Notable Contributions Without Immediate Benchmark Impact. While some patches may not have led to significant performance improvements in benchmarks, they were crucial for enhancing the RISC-V backend's robustness and maintainability:
- Improved Vector Handling in matchSplatAsGather (PR #117878): This patch updated the matchSplatAsGather function to handle vectors of different sizes, enhancing code generation for @llvm.experimental.vector.match on RISC-V.
- Addition of FMA Cost Model (PRs #125683 and #126076): These patches extended the cost model to cover the FMA instruction, ensuring accurate cost estimations for fused multiply-add operations.
- Generalization of vp_fneg Cost Model (PR #126915): This change moved the cost model for vp_fneg from the RISC-V-specific implementation to the generic Target Transform Info (TTI) layer, promoting consistent handling across different targets.
- Late Conditional Branch Optimization for RISC-V (PR #133256): Introduced a late RISC-V-specific optimization pass that replaces conditional branches with unconditional ones when the condition can be statically evaluated. This creates opportunities for further branch folding and cleanup later in the pipeline. While performance impact was limited in current benchmarks, it lays the foundation for smarter late-stage CFG optimizations.
These contributions, while not directly impacting benchmark results, laid the groundwork for future improvements.
The Future of RISC-V in LLVM #
This project significantly improved the performance of the RISC-V backend in LLVM through a combination of targeted optimizations, infrastructure improvements, and upstream contributions.
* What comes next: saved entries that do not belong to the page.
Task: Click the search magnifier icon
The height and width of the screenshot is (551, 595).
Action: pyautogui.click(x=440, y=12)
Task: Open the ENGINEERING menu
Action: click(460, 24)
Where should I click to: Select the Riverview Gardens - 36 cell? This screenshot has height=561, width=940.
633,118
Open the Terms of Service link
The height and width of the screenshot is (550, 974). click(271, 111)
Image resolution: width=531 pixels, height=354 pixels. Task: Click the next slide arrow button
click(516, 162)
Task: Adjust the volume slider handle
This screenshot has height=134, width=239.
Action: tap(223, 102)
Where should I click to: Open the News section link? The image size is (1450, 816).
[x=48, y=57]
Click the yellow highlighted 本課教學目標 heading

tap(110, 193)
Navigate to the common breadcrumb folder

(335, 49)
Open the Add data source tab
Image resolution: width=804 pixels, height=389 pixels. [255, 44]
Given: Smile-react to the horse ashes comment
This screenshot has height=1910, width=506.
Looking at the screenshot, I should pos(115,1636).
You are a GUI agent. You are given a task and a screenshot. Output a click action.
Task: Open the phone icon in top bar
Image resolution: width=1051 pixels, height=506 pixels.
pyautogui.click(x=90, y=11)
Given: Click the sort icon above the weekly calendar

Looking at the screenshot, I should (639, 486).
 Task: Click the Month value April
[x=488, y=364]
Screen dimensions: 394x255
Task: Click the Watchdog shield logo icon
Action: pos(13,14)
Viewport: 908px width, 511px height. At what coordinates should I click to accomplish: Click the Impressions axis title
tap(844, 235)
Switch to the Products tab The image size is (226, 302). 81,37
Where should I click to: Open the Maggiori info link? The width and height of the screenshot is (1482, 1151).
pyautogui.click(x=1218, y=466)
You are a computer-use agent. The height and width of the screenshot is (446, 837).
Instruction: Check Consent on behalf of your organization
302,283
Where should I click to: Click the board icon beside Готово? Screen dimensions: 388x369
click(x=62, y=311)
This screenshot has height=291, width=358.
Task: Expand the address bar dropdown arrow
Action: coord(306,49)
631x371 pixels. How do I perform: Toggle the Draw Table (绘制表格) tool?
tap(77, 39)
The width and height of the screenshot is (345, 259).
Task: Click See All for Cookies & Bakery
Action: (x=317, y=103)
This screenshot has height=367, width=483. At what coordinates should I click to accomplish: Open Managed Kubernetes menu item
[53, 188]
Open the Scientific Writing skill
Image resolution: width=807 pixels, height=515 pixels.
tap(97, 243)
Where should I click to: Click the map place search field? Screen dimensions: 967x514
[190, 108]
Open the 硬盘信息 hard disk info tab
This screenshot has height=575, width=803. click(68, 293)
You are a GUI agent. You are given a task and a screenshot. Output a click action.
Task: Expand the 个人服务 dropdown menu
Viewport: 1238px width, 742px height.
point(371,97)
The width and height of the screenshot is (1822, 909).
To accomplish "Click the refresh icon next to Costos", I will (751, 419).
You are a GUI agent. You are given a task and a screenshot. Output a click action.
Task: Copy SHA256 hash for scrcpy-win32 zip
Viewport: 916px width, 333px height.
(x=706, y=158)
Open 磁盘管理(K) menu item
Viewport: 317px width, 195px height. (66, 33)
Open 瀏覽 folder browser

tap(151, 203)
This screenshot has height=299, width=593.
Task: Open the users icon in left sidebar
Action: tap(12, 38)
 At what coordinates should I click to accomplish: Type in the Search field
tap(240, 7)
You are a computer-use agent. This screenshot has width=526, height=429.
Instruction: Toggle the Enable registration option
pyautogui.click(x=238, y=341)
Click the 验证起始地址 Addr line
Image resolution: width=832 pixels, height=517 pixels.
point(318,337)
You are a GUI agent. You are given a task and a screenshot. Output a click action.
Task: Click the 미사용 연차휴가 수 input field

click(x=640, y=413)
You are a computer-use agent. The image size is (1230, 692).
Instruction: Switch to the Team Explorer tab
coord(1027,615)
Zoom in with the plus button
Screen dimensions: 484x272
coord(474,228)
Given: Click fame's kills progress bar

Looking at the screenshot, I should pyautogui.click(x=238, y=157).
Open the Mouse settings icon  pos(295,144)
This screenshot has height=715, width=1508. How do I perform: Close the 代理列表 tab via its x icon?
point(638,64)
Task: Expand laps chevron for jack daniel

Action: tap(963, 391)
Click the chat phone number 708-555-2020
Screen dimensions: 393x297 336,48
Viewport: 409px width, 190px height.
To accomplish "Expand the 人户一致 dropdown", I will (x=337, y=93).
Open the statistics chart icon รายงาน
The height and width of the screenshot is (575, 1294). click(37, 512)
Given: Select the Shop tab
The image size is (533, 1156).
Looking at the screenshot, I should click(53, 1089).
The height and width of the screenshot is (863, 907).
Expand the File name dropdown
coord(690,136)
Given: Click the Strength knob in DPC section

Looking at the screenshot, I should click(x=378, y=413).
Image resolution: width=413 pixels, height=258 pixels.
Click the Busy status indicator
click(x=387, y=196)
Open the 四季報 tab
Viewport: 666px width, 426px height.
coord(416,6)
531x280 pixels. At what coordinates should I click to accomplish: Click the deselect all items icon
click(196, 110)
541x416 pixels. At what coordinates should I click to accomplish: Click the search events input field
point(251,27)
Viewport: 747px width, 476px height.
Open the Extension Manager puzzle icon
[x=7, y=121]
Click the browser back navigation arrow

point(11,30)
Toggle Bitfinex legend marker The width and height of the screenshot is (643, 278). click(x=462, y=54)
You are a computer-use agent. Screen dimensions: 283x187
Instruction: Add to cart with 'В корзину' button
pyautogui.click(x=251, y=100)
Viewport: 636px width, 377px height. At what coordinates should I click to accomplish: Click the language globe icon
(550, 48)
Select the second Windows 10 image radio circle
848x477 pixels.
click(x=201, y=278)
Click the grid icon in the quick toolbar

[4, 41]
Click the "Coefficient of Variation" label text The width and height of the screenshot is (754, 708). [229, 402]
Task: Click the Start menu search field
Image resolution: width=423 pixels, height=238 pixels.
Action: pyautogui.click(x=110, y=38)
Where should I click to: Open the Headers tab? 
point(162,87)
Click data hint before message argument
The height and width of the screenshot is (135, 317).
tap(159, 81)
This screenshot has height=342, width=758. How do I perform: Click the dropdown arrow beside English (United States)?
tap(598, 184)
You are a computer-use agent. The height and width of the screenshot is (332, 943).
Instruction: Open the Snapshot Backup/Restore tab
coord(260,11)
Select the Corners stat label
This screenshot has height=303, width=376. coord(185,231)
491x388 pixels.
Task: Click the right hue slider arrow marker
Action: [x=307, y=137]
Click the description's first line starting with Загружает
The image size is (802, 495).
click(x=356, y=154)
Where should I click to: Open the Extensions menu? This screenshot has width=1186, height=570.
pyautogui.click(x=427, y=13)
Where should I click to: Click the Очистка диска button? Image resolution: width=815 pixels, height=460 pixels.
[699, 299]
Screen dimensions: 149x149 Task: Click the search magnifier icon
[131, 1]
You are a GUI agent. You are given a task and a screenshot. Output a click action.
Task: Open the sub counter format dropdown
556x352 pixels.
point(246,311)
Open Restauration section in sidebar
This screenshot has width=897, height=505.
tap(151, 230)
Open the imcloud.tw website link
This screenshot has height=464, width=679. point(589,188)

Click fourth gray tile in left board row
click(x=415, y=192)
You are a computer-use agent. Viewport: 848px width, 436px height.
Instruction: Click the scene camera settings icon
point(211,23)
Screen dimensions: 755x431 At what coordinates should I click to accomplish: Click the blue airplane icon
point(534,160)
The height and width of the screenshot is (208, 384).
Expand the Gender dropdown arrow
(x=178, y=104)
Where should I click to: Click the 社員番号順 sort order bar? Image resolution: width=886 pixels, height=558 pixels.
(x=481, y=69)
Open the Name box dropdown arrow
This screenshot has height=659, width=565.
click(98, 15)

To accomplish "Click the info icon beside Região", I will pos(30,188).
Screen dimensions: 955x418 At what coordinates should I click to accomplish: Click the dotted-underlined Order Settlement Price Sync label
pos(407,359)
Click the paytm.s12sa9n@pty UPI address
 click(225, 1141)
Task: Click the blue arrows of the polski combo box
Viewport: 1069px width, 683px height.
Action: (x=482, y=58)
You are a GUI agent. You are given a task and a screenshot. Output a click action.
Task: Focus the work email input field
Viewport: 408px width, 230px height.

We tackled key issues in vectorization, register allocation, and scheduling, demonstrating that careful backend tuning can yield substantial real-world benefits, especially on in-order cores like the SpacemiT-X60.
Future Work:
- Vector latency modeling: The current scheduling model lacks accurate latencies for vector instructions.
- Further scheduling model fine-tuning: This would impact the largest number of users and would align RISC-V with other targets in LLVM.
- Improve vectorization: The similar performance between scalar and vectorized code suggests we are not fully exploiting vectorization opportunities. Deeper analysis might uncover missed cases or necessary model tuning.
- Improvements to DAGCombine: after PR 130430, Philip Reames created issue 132787 with ideas to improve the store merging code.
Acknowledgments #
This work was made possible thanks to support from RISE, under Research Project RP009. I would like to thank my colleagues Luke Lau and Alex Bradbury for their ongoing technical collaboration and insight throughout the project. I’m also grateful to Philip Reames from Rivos for his guidance and feedback. Finally, a sincere thank you to all the reviewers in the LLVM community who took the time to review, discuss, and help shape the patches that made these improvements possible.